[openib-general] [PATCH] IB/ipoib: NAPI

Mon Sep 25 09:27:23 PDT 2006

> From: Michael S. Tsirkin
> Sent: Monday, September 25, 2006 10:54 AM
> To: Roland Dreier
> Cc: openib-general at openib.org
> Subject: Re: [openib-general] [PATCH] IB/ipoib: NAPI
> 
> Quoting r. Roland Dreier <rdreier at cisco.com>:
> > Subject: Re: [PATCH] IB/ipoib: NAPI
> >
> >     Michael> Actually, the reason it is hard to come up with the
name
> >     Michael> is that what this enables is the natural poll/request
> >     Michael> notification order.
> >
> > Over the weekend and I thought about this and I came up with an idea
I
> > kind of like, inspired by Todd Rimmer's comments about
poll-and-notify.
> >
> > We could change ib_req_notify_cq() to have an extra parameter:
> >
> > static inline int ib_req_notify_cq(struct ib_cq *cq,
> > 				   enum ib_cq_notify cq_notify,
> > 				   int *lost_event_possible)
> >
> > and if non-NULL is passed in for lost_event_possible, then
> > req_notify_cq should do the equivalent of a CQ peek after arming the
> > CQ event.
> 
> I thought about this too.
> 
> But this has a disadvantage over the device-wide flag: when flag is
> device-wide,
> we can just have 2 polling routines - with and without peek - and
select
> the
> correct one at device open depending on the hardware capabilities.
> Thus we can avoid a conditional branch on the fast path,
> which I think is nice.
> 
> So I think if we want to enable mthca-specific optimization,
> the righ tway is with device flags.
> 
> On a separate note - ib_req_notify_cq is also testing the
> lost_event_possible flag -
> so now we have 2 conditional branches on fast path, and this hurts all
> ULPs. Ugh.
> 
> If we extend the interface, I would rather make  a new call
> 	ib_req_notify_and_peek_cq(truct ib_cq *cq, enum ib_cq_notify
> cq_notify)
> that returns 0 on empty CQ, 1 on non-empty and negative on error.
> 
> --
> MST
> 

Its inefficient to peek the CQ if the next operation is likely to then
be a poll.  Performing the poll_and_notify in one call is more
efficient.

Then if you use poll_and_notify instead of poll_cq in the polling loops,
you can also be equally efficient for all HCA models without needing a
hardware capability flag and 2 polling algorithms in each ULP.  Instead
the HCA driver naturally provides the most efficient approach and all
callers use the same algorithm.

In the examples below, lets assume 2 CQEs are returned, then its rearmed
and CQ is still empty afterward.

■ **Task requirements**:
Could you rewrite everything from "Then if you" down to "still empty afterward." in the ipoib NAPI post, putting "adapter driver" in place of "HCA driver"?

■ **Given material**:
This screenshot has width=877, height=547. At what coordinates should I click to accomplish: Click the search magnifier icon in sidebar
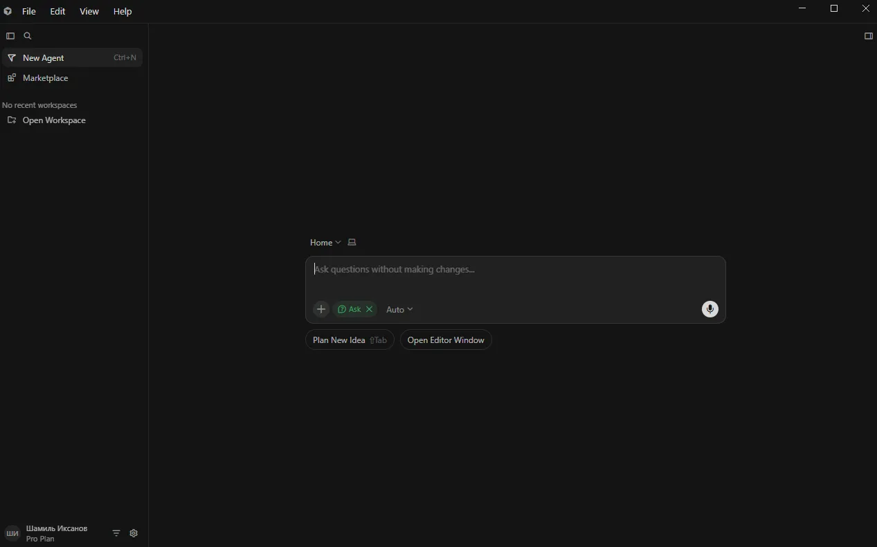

■ **Exercise result**:
Then if you use poll_and_notify instead of poll_cq in the polling loops,
you can also be equally efficient for all HCA models without needing a
hardware capability flag and 2 polling algorithms in each ULP.  Instead
the adapter driver naturally provides the most efficient approach and all
callers use the same algorithm.

In the examples below, lets assume 2 CQEs are returned, then its rearmed
and CQ is still empty afterward.